With a background as a regional development partner in a firm, back East, I realized that assuming the higher level of risk, was a life that I had accustomed myself, assuming such risk was ‘A-Way-of-Life’ for us, as active hands on investors; not passive investors.
So I began to realize there is a risk-premium that was worth paying…but then the question became, “How to you determine the relative valuations and what risk-premium is worth paying?” Important questions. A lot more than comparing cap rates.
Now, you begin to see how the underwriting and understanding of this NNN niche impacts your decision-making and your investment returns.
In recent years, since the Great Recession, what issues have played a critical role?
- Supply and demand played a role, when credit dried up and expansion plans mandated a reevaluation by space users;
- The role off the Federal Reserve in their triage efforts of the economy with interest rates almost to zero, served as a subsidy of sorts to the real estate industry, since it produced historical lower debt rates and the corresponding compressed cap rates (out of a disaster due to cheap money, a real estate renaissance has unfolded in the last decade);
- With tighter credit, initially, corporations, then saw sale-leasebacks as timely solution to the capital markets;
- The tighter economy did not fuel new ‘Gucci/Pucci/Fiorucci’ locations (not an ethnic slur); but the various Dollar stores became the rage;
- With the increase in valuation due to compressed cap rates, valuations went through the roof. Sellers took their money and ran; but it fueled the IRC 1031 Exchange business to defer those substantial gains;
- At the same time, since the US had take more effective steps to respond to the crisis than European countries, US real estate was viewed as a safe haven for cross border investors;
- Institutional investors, REITS and Pension funds, all seeking yield saw this as an investment vehicle, too.

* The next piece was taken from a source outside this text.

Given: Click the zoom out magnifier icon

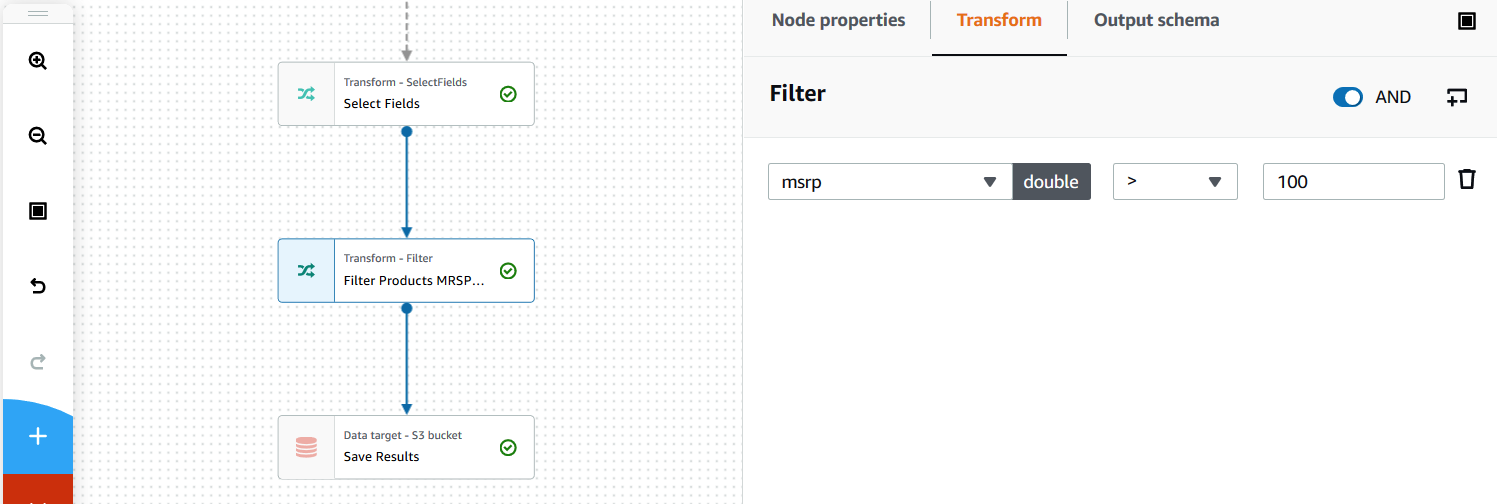Looking at the screenshot, I should click(38, 136).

- Tax law provisions always help.
It is believable that we find ourselves at the mature end of this cycle; but, barring an exogenous event, real estate assets, with/without Amazon-impact, will continue to provide one of the safest investment outcomes. We readily acknowledge that the Equities have produced terrific 10%+/- returns in the last ten years; but most thoughtful, credible commentators suggest that returns for the next 10 years will be closer to 3-4%. So Net lease assets have earned their position as a safer investment vehicles with limited risk; but “Not all net leased assets are the same”. Having acute market intel to inform your decisions has never been more important to assist best results. That has not changed.